The Adipose Paradox: Impaired Assembly, Enhanced Output

There’s a strange contradiction in the current data: aged adipose tissue (AT) macrophages show significantly reduced intracellular ASC speck formation and slower caspase-1 kinetics compared to younger cells (AJP Lung), yet they’re clearly the primary source of systemic IL-1β and IL-18 (Academic OUP). It seems the inflammatory process in visceral fat isn't a failed local defense, but a specialized export operation.

The Hypothesis: ESCRT-III Co-option for "Cloaked" Propagation

I suspect the aging adipose macrophage doesn’t actually have defective inflammasome machinery. Instead, it’s likely shifted from a pyroptotic (cell-death) program to a secretory one. In this model, the ESCRT-III complex—which usually repairs GSDMD-induced membrane pores to prevent cell death (Frontiers)—becomes hyper-activated in the aged AT environment.
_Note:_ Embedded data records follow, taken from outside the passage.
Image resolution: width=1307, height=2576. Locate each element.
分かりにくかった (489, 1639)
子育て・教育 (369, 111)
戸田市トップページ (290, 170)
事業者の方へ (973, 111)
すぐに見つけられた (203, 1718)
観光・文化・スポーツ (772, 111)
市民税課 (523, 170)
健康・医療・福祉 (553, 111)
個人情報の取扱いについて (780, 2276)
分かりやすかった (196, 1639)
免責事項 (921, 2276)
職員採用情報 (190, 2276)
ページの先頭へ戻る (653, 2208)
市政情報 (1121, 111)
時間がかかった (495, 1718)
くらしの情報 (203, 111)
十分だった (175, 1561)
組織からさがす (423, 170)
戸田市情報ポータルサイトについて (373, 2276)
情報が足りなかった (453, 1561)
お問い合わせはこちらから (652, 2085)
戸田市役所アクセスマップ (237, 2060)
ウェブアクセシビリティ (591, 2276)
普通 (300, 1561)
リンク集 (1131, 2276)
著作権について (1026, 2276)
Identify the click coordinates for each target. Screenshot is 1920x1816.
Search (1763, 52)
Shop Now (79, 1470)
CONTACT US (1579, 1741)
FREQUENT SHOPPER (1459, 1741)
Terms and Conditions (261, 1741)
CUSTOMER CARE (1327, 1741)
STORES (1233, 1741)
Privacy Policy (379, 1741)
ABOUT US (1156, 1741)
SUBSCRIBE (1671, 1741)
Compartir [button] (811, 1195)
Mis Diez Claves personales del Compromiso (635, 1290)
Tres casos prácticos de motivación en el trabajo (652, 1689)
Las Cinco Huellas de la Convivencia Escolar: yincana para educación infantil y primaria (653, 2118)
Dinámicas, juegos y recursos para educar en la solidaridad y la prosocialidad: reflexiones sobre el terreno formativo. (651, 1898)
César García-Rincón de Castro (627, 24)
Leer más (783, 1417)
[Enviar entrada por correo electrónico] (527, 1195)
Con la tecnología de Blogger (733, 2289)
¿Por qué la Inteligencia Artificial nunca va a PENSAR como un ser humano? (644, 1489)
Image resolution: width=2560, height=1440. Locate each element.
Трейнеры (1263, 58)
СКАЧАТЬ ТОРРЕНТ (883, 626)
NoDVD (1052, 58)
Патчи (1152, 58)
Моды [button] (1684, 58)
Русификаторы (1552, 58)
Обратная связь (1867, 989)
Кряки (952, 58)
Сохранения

Rather than just sealing the pores, the ESCRT machinery facilitates the vesicular shedding of GSDMD-NT/ASC complexes. This results in the release of "enveloped" ASC specks—extracellular aggregates protected by a host-derived lipid bilayer. These stealth carriers bypass the hepatic clearance mechanisms that usually neutralize naked protein aggregates, allowing for the prion-like seeding of distal organs (PMC).

Mechanistic Reasoning

The logic rests on a few key points:

1. The Potassium Threshold Link: Chronic potassium leaks in aged cells lower the threshold for NLRP3 activation but aren't always enough to trigger the massive efflux required for full pyroptotic rupture. This sub-lethal state allows GSDMD pores to form without killing the cell (PMC).
2. ESCRT-III as the Pivot: With persistent calcium influx through these sub-lethal pores, ESCRT-III recruitment becomes constitutive. I hypothesize this triggers an abnormal budding process where oligomerized ASC specks are packaged into microvesicles alongside mature cytokines.
3. Immune Evasion: Naked ASC specks are highly pro-inflammatory and easily detected by the reticuloendothelial system. By packaging these specks into membrane-bound vesicles, the aged adipose tissue effectively disguises the inflammatory cargo. This lets it reach the vascular endothelium and the blood-brain barrier undetected until the vesicle fuses with a target cell.

Testability and Falsification

We can test this through several experiments:

• Vesicular Analysis: Isolation of plasma microvesicles from aged vs. young mice should show a significantly higher concentration of vesicle-encapsulated ASC in the older group. These should be enriched with markers of ESCRT-III (e.g., CHMP4B) and show an adipose origin (via Fabp4-cre tracing).
• Pharmacological Inhibition: If we treat aged mice with ESCRT-III or VPS4 inhibitors, we’d expect local adipose pyroptosis to increase—removing the stealth source—while systemic markers of inflammaging and distal organ damage actually decrease (PMC).
• Falsification: If extracellular ASC specks in the serum of aged subjects turn out to be mostly "naked," or if an ESCRT-III knockdown leads to an increase in systemic IL-1β, the hypothesis is wrong.

By treating the adipose "warehouse" as a factory for cloaked inflammatory seeds, we stop viewing obesity as a mere storage failure and see it instead as an active, vesicular-mediated immune offensive against the rest of the organism.